In describing the currently-shooting Che Guevara films — The Argentine and Guerilla — in the October 2007 Esquire, Benicio del Toro, obviously a big Rolling Stones fan, tells profiler Chris Jones that “we’re trying not to do Che’s greatest hits.” And then he explains what that means.
“If you’re doing a greatest hits of the Rolling Stones, you probably open up with ‘Satisfaction’ and then you finish the first side of the album with ‘Sympathy for the Devil,'” Del Toro begins. “And then you open side two with ‘Gimme Shelter’ and you close with ‘Start Me Up.’ Well, we’re trying to start with ‘Blue Turns to Grey’ and finish with ‘Stray Cat Blues,’ and then start the second side with ‘Luxury’ and finish it with ‘Infamy’….something like that.”
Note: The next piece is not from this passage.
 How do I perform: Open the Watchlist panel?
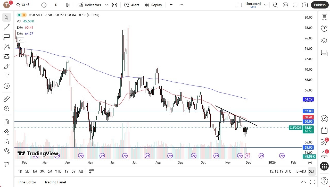(324, 17)
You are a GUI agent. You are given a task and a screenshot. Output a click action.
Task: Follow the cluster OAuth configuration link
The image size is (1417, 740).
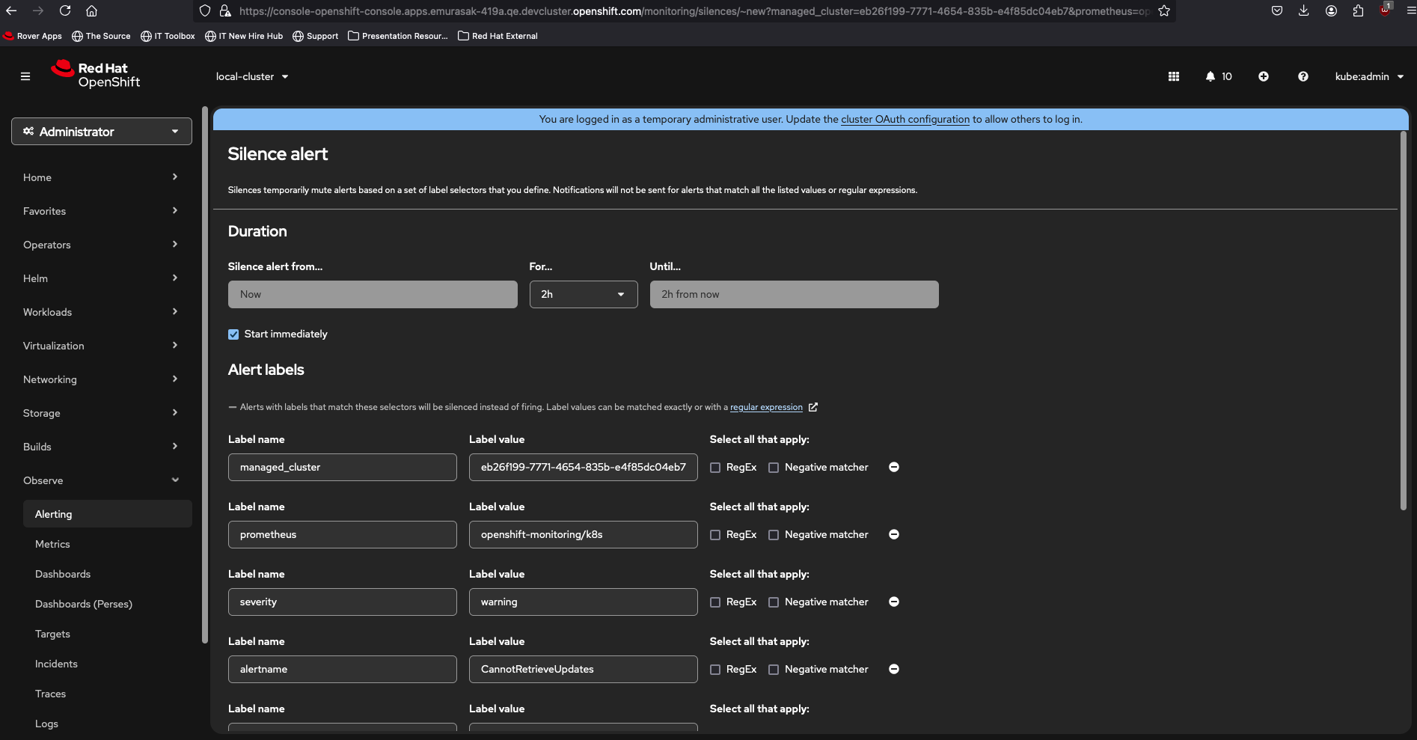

In my April ’07 piece on Peter Buchman‘s two Che screenplays, I called The Argentine “political and terse and rugged…about how living outside the law and fighting a violent revolution feels and smells and chafes on a verite, chapter-by- chapter basis. They’re about sweat and guns and hunger and toughing it out… friendships, betrayals, exhaustion, shoot-outs and trudging through the jungle with a bad case of asthma. What it was, how it went down…the straight dope and no overt ‘drama.'”
Steven Soderbergh is currently directing the films in Spain. They’re expected to open next year with weeks of each other, although I don’t know what season. Early to mid fall is my guess — I haven’t made the calls.